Verilen metin:
══════════════════════════════

Türkiye'de ise tarıma yönelen toplam desteklerin GSMH'ye oranı yüzde 4.3'tür.
Buna göre 2001 yılında AB'de çiftçi başına tarımsal destek 5.700 dolar, Türkiye'de ise 280 dolardır. Yani AB çiftçisini Türkiye'ye oranla 20 kat daha fazla desteklemektedir.
Ancak 1997 verilerine göre AB'de üreticiye yapılan toplam transferlerin yüzde 55'ini fiyat desteği, yüzde 30'unu ise doğrudan ödemeler oluşturmaktadır.
Türkiye ise transferlerin büyük bölümünü (yüzde 79'unu) fiyat desteği biçiminde yapmaktadır.
AB'de büyük tarım ve gıda ürünü stoku var
Ortak Tarım Politikası'nın (OTP ) kuruluş aşamasında tarım ürünlerinde dışa bağımlı olan AB, 1970'li yıllardan itibaren pek çok üründe verimlilik artışı ile kendi kendine yeterlilik düzeyine ulaşmış, bazı ürünlerde ürün fazlası vermeye başlamıştır.

══════════════════════════════

Sağlanan malzeme:
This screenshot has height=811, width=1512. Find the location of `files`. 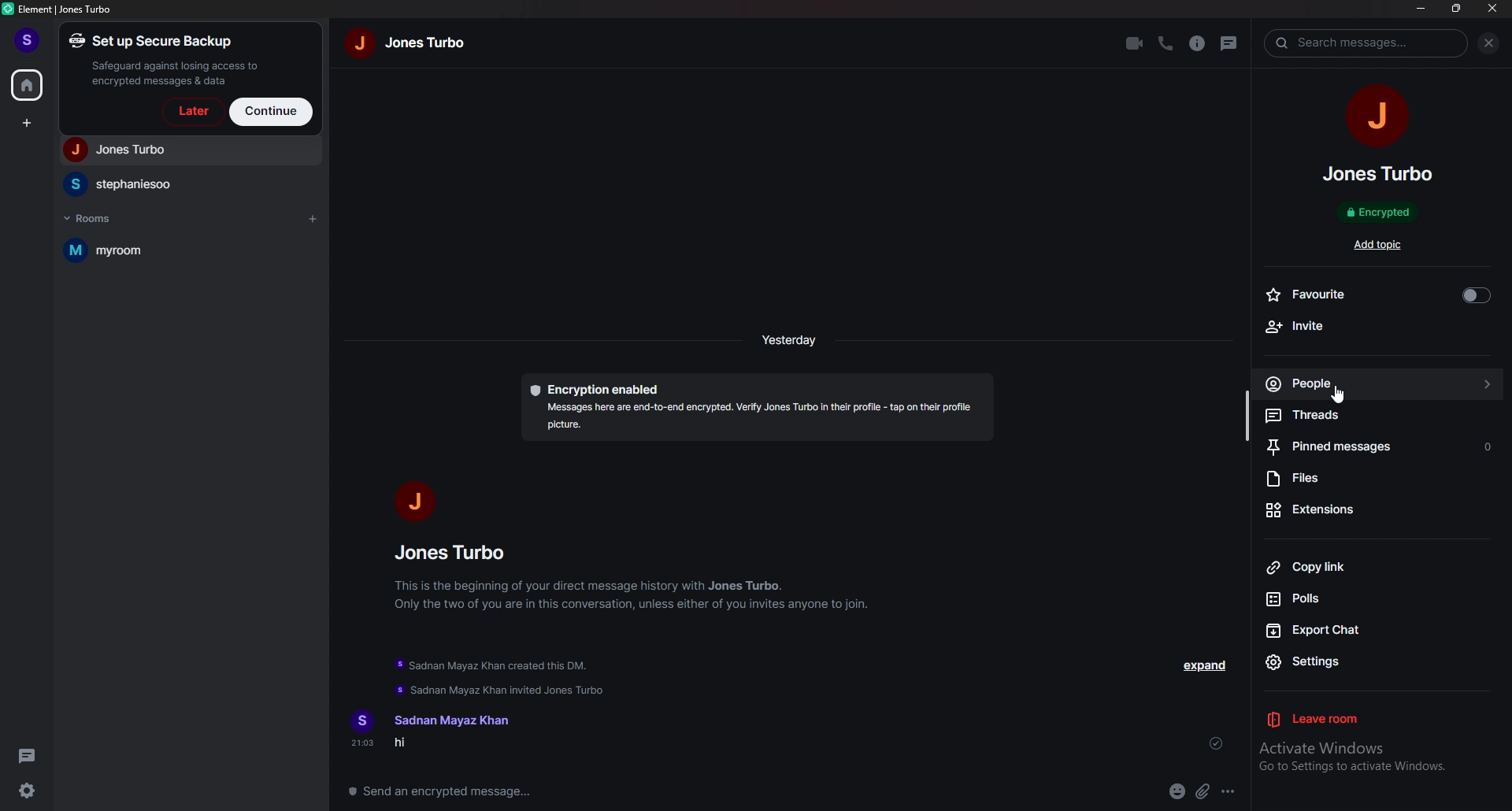

files is located at coordinates (1375, 477).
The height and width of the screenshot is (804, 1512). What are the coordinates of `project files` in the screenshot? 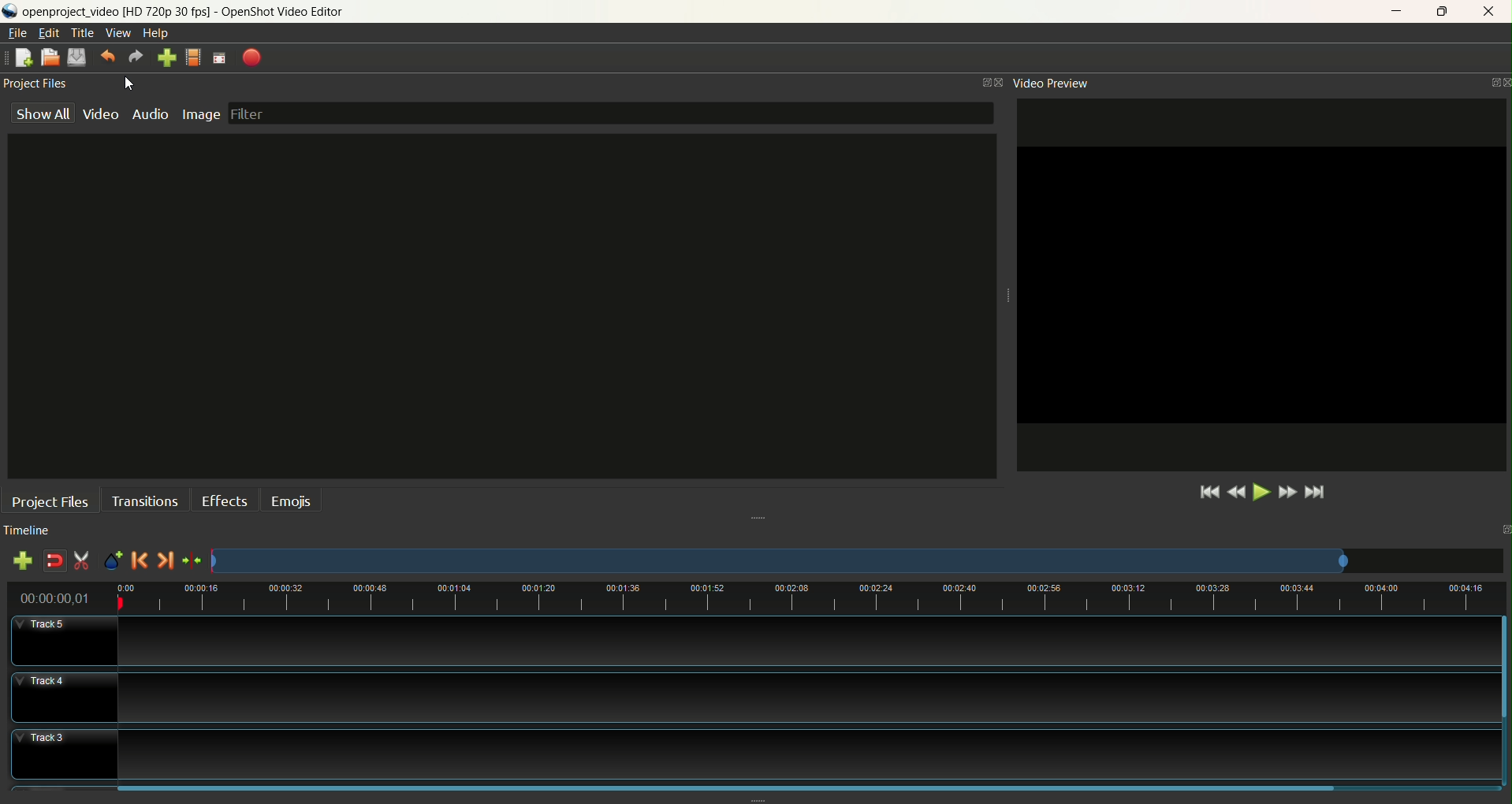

══════════════════════════════

Görev amacı:
Lütfen AB ve Türkiye'deki tarımsal desteklere dair metni son cümlesinden sonra sürdürün.

Alıştırma yanıtı:
Türkiye ise IMF ve Dünya Bankası'nın dayatmasıyla girdi, kredi ve fiyat desteklerine dayanan mevcut destekleme sistemini kaldırarak -AB'nin yararsız bulduğu ve kaldırılması işin iç tartışma başlattığı- doğrudan gelir desteği (DGD) sistemini temel destekleme politikası olarak kabul etmiştir.
Bu politikanın temel amacı Türkiye tarımını üretimsizliğe sürüklemek, çokuluslu tarım/gıda şirketlerinin açık pazarı haline getirmek, ABD ve AB gibi metropollerin biriken stoklarını eritmektir.
OTP'ye uyum süreci Türkiye tarımına ne getirir?
Türkiye'nin büyük bir tarım ülkesi olması ve tarımsal yapısının AB'den büyük farklılıklar göstermesi nedeniyle, OTP'ye uyum önemli sorunlar yaratabilecektir.
OTP'ye uyum sürecinin Türkiye tarımında yaratacağı yeni sorunlar şöyle özetlenebilir:
* Mevcut koşullarda uyum, mevcut üyelerin çıkarlarını gözeten kararları benimsemek anlamına gelecektir.
* Hayvancılık açısından rekabet koşulları ağırlaşacaktır.
* Kimi tahıl ve baklagiller bu süreçten olumsuz etkilenecektir.
* Türkiye ile AB'nin tarım yapılarının farklılığı, Türkiye'deki işletmelerin rekabet gücünü olumsuz etkileyecek, bu durum bir kısım üreticinin tasfiye sürecini hızlandıracaktır.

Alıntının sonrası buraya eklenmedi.